## Problem
Show the lines below that contain the string "screenshot".

## Extracted data
■ ■ ■ ■ ■
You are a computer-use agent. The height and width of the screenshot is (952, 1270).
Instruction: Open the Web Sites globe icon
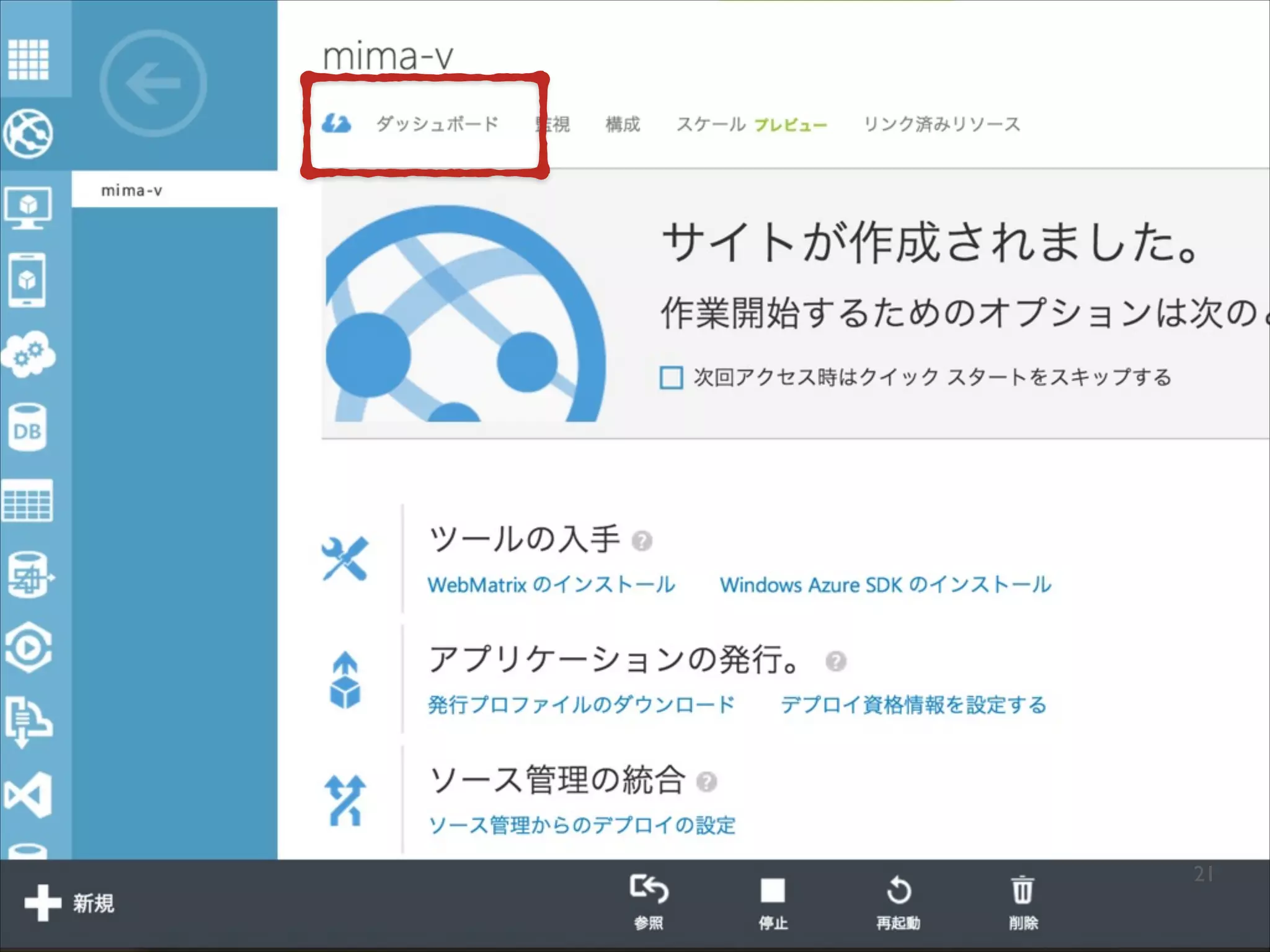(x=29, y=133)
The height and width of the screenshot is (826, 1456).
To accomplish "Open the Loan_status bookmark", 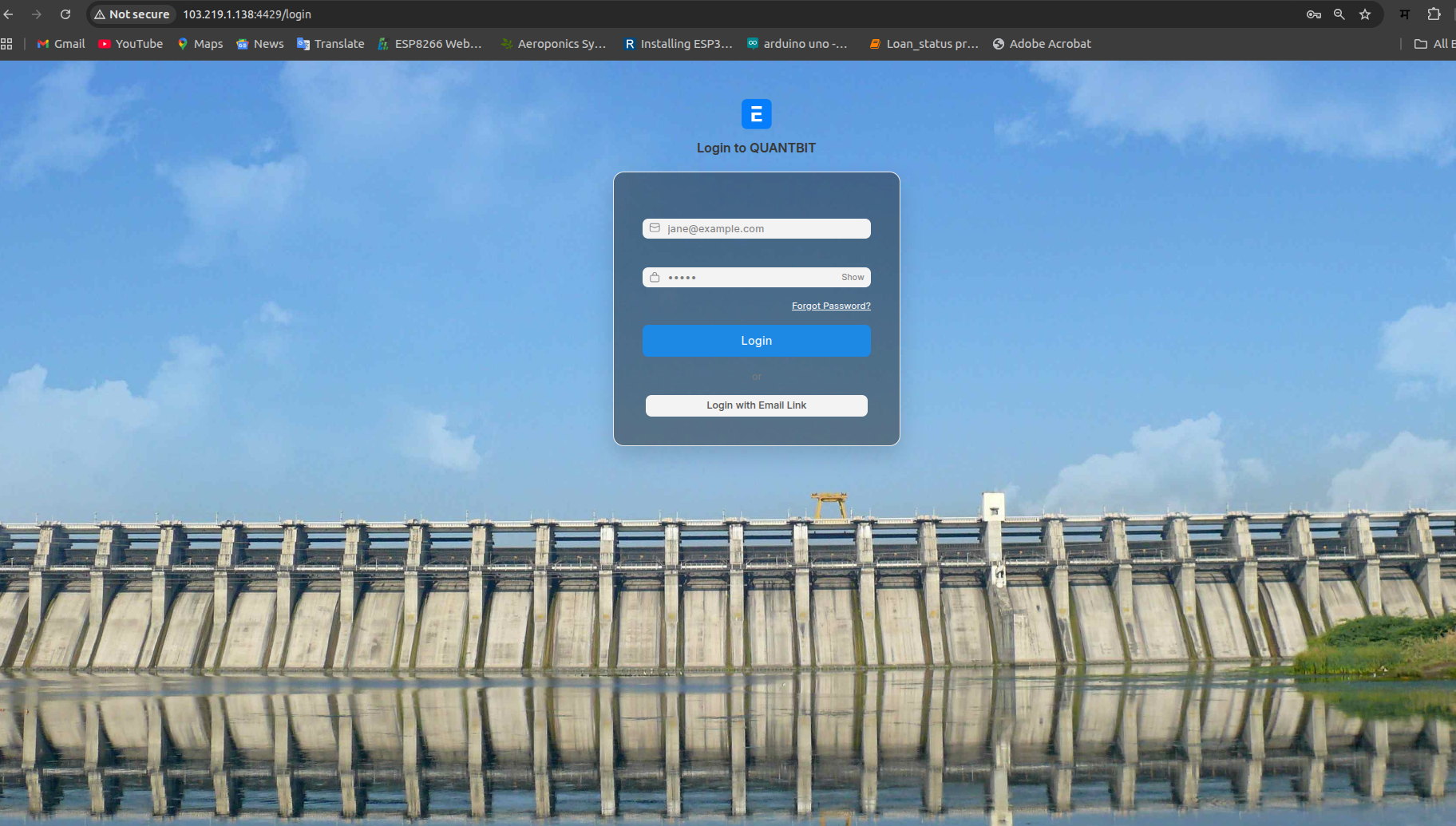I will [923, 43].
■ ■ ■ ■ ■
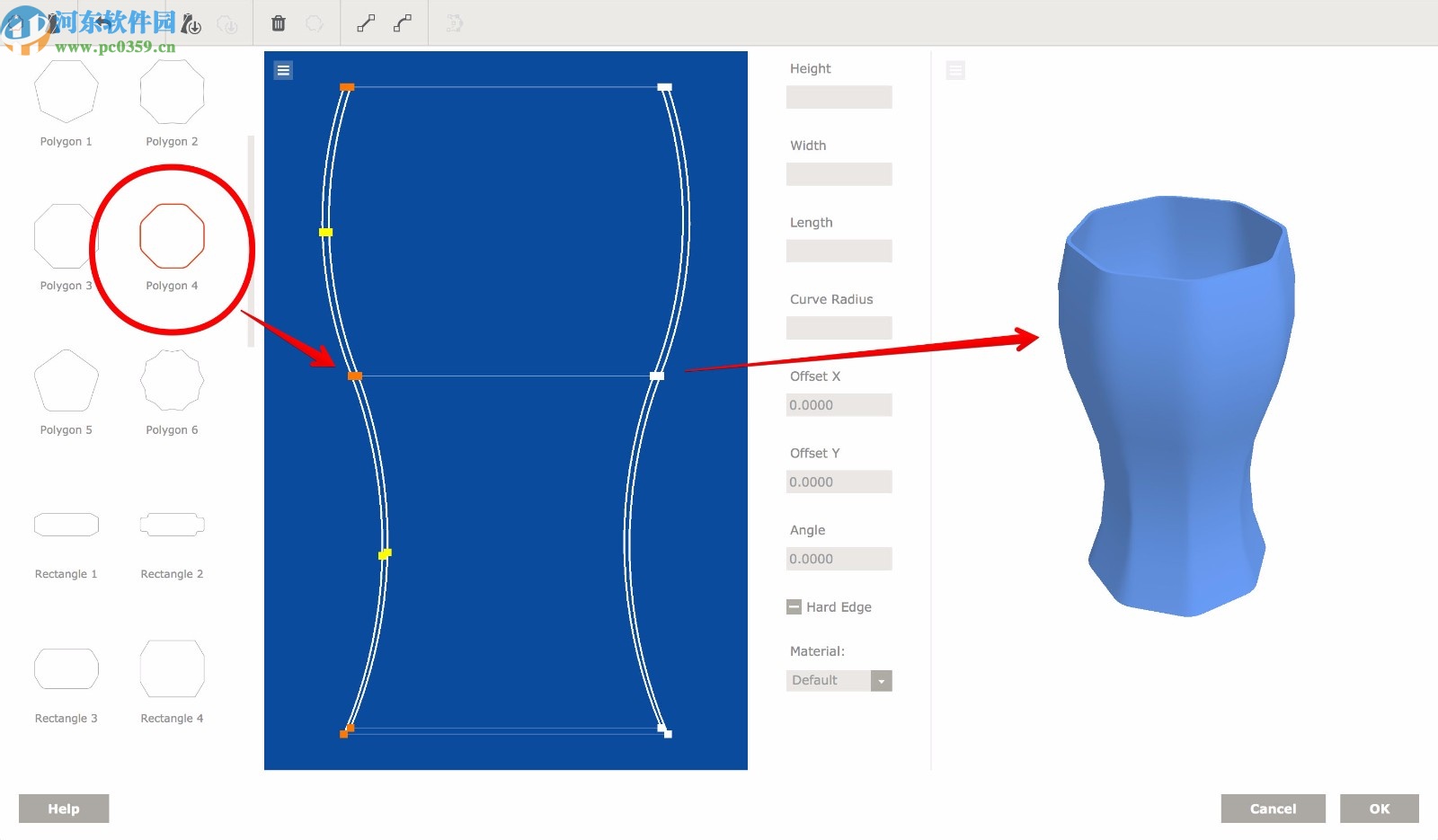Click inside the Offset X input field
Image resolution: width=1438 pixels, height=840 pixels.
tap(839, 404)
■ ■ ■ ■ ■
## Task output
You are a computer-use agent. The height and width of the screenshot is (952, 1270).
The height and width of the screenshot is (826, 1456).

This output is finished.